[The input start]
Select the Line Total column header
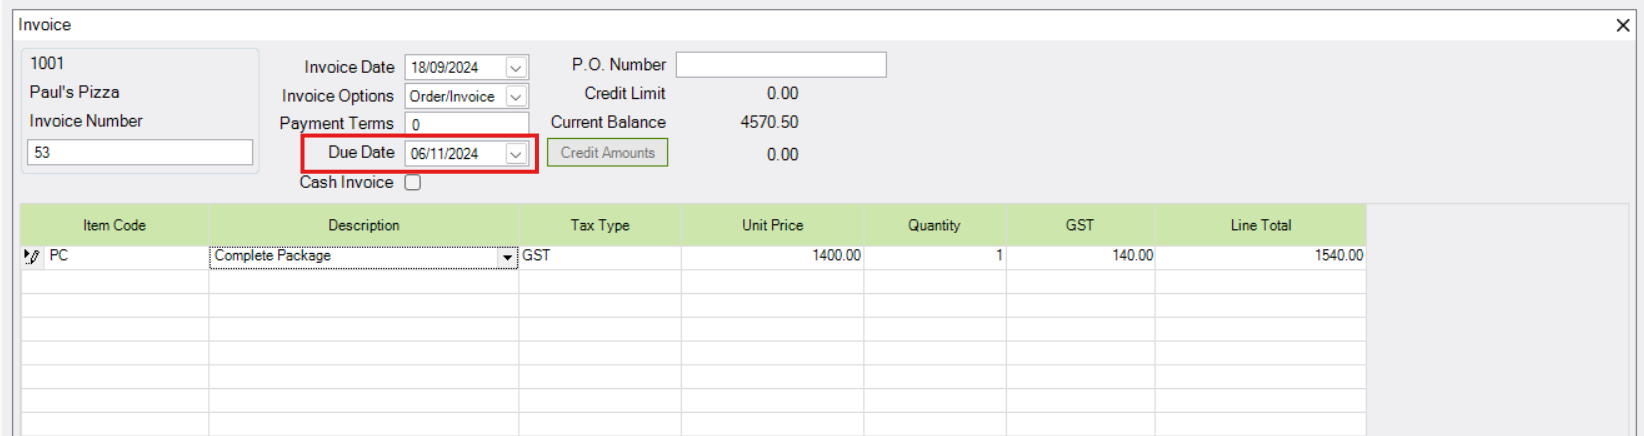 (1261, 226)
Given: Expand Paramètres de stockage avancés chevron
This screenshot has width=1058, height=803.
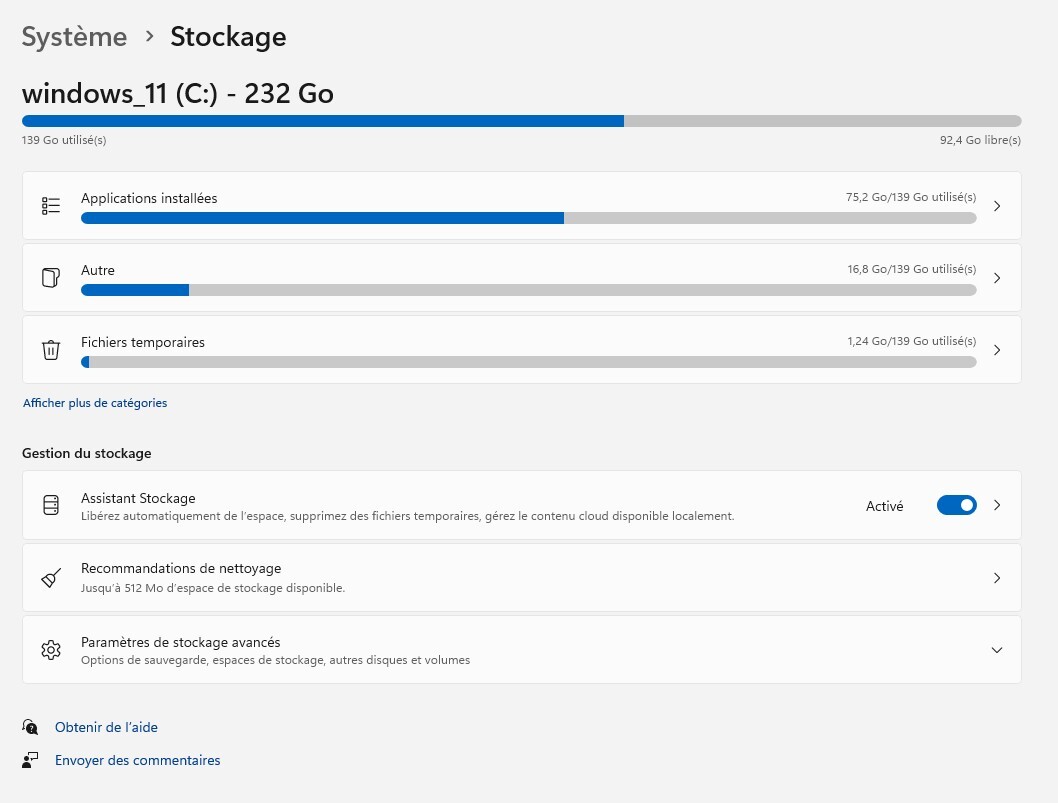Looking at the screenshot, I should (996, 650).
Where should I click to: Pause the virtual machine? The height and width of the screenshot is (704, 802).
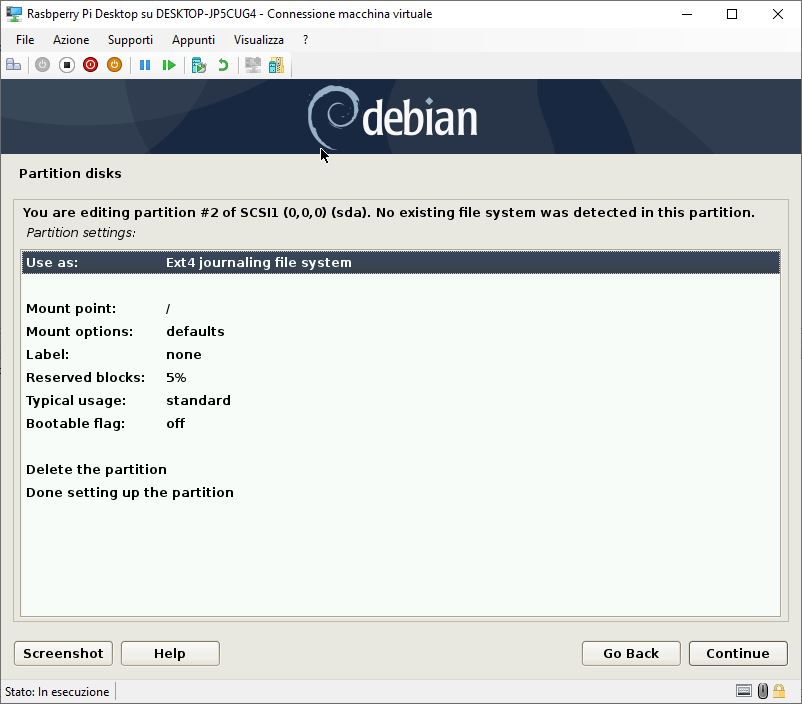(x=145, y=65)
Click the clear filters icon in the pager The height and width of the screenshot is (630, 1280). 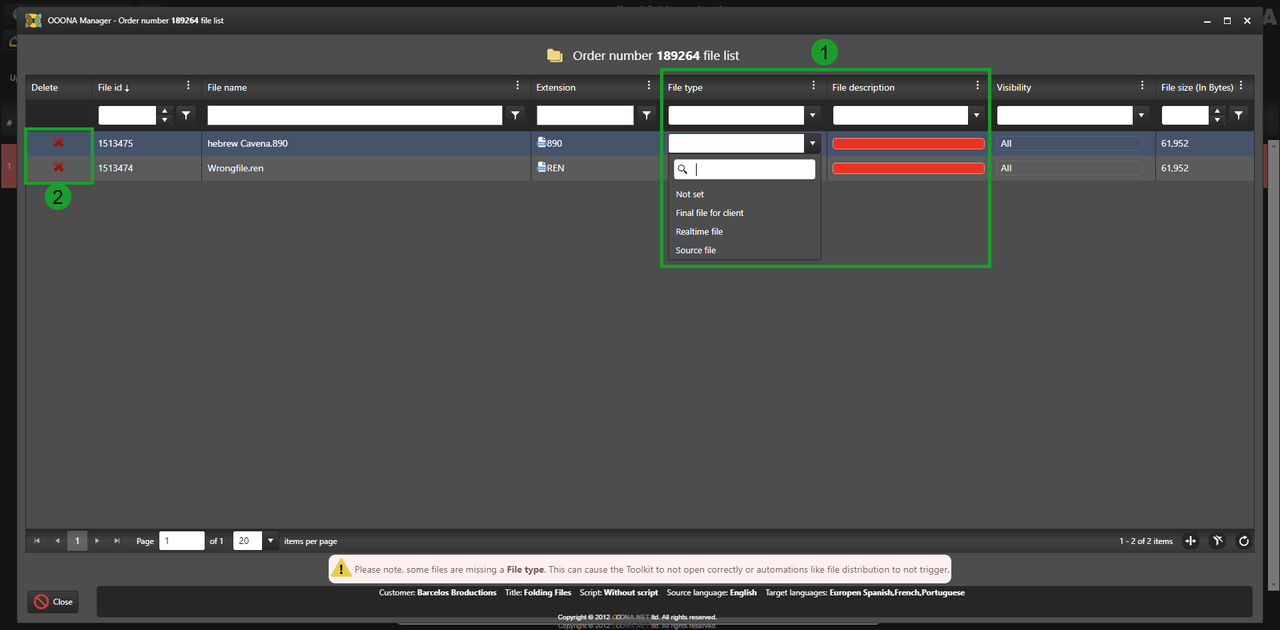click(x=1217, y=541)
[The input end]
# [Brief]
Revise the listing from its start through the line containing "Looking at the", changing "Line Total" to "Subtotal" and leaving everything else as it is. Leave the pictures out of your answer.

# [Output of the task]
Select the Subtotal column header
 (1261, 226)
Given: Expand Paramètres de stockage avancés chevron
This screenshot has width=1058, height=803.
Looking at the screenshot, I should (996, 650).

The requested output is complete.